This paradigm shift is impacting marketers, I think, in a very positive way. It opens up a very rich and continually updated universe of unbiased consumer opinions and reviews (Figure 2).

Figure 2
figure 2

Social Media Flow. The social media flow as envisioned by Andiamo System's CEO John Hingley

MM: I'd like you to speak to — again, as a practitioner and as an innovation leader.

You've said that you're now able to monitor the conversation in a market. One of the things that this feedback loop that you've now provided entails is thinking not in terms of big-bang launches, but in several if not many soft or micro launches. They're almost conditional value propositions and conditional offers, based on what's getting traction. Did I get that right?

JH: Yes, you did.

MM: As marketers are beginning to rethink the very nature of a value proposition as being more of an open-ended collaborative conversation, as opposed to a fiat or a dictate of “Here's what it is…” How have you seen customers — users of your technology — take the insights in terms of the voice of the market, the voice of the customer and the voice of the brand? How have you seen them take that feedback and one: change the product offer, and two: change how they interact with customers?

JH: Sure thing.

Well, from one side of the spectrum you have the completely consumer-driven approach that Heinz 57 launched about six or seven months ago, called, “Top This.” They invited consumers — users of their product — to put together a 30-second video commercial hosted on YouTube with — of course — the winner getting their commercial aired during the Daytime Emmy Awards. And, I believe, a $50,000 prize. Of course you have some runner-up prizes and the like.

They received more than 5,000 entries of 30-second clips. They allowed people to vote on the best one. They also took some of their own needs into account. They used consumers to basically deliver their entire campaign. That's pretty major.

The flip side… We have an insurance company that's always trying to break through the clutter of the boring insurance agency speak and offerings. They actually use us to mine what people are saying online about insurance as a whole. Different types of insurance. Their competitors and themselves. They're big believers in short YouTube videos using humor. Sometimes tongue-in-cheek humor. Sometimes over–the–top humor.

They'll put these videos out every few weeks. They launch it with a little bit of promotion around the video. They've got a database and they've got some folks they notify by e-mail. But mainly it's just through YouTube.

They like to find out how people find a video. Where they come from. What they comment on. If they pass it along. What the pickup is. The overall impression of the short video.

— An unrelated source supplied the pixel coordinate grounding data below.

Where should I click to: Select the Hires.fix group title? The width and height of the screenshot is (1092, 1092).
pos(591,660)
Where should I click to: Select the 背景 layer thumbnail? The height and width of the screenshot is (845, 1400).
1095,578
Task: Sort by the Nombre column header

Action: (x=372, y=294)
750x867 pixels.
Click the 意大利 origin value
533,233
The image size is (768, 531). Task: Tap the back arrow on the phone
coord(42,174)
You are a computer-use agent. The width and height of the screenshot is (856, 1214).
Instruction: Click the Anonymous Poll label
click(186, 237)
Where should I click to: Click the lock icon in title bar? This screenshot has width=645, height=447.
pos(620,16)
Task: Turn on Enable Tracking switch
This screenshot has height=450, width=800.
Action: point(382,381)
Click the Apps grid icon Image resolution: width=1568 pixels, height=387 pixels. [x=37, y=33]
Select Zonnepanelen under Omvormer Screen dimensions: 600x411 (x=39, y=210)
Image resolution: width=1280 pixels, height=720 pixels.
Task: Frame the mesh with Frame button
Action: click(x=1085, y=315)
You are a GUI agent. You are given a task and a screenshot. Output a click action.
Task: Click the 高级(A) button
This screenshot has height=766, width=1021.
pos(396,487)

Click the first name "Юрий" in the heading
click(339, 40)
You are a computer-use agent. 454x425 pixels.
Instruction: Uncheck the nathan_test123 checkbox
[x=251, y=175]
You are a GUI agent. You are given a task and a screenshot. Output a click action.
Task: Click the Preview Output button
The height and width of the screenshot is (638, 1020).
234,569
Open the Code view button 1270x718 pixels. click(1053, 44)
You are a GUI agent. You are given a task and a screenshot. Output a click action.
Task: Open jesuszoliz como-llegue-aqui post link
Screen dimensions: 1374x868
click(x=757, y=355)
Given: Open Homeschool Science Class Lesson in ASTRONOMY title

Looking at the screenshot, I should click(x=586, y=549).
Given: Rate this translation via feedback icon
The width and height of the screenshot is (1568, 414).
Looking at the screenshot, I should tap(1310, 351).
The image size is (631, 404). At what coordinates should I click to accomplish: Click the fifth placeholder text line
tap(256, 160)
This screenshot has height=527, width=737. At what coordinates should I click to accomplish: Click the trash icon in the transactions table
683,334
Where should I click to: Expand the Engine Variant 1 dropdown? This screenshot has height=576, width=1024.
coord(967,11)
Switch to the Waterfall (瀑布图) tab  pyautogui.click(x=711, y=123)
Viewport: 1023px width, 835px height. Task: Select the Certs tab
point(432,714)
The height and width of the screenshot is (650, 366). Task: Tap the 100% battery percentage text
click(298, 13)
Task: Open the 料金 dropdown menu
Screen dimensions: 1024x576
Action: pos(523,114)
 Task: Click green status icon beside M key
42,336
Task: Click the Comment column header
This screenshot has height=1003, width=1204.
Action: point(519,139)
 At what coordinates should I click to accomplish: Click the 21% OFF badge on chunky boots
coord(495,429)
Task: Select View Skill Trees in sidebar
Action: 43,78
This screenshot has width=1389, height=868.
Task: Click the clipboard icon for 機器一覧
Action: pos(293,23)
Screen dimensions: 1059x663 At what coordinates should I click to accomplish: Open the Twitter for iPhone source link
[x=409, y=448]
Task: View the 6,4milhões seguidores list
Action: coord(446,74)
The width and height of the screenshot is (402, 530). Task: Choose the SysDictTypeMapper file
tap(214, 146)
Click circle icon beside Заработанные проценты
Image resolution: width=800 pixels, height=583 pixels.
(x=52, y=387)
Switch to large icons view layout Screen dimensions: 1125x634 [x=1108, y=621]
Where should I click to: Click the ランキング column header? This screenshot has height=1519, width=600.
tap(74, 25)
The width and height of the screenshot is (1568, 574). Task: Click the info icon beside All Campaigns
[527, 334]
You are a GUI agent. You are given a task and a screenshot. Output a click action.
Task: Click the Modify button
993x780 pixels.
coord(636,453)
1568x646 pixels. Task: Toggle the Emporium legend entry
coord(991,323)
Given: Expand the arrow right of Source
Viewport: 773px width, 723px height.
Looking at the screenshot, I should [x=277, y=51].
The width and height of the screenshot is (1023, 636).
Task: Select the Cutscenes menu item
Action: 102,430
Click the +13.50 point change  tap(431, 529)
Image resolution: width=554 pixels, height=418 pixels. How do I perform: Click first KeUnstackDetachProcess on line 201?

They take this data and roll it back into all forms of their marketing and advertising campaigns: radio, print, interactive — even local television. They're doing the small screen and getting feedback so that they know what their marketing and positioning should focus on and what the hot buttons for consumer are.

The rapidity with which you can get this feedback is changing not just their marketing, but changing their business. They're able to be extremely relevant in what is perceived as a stayed industry. It's actually a very fast-moving industry as far as chief concerns.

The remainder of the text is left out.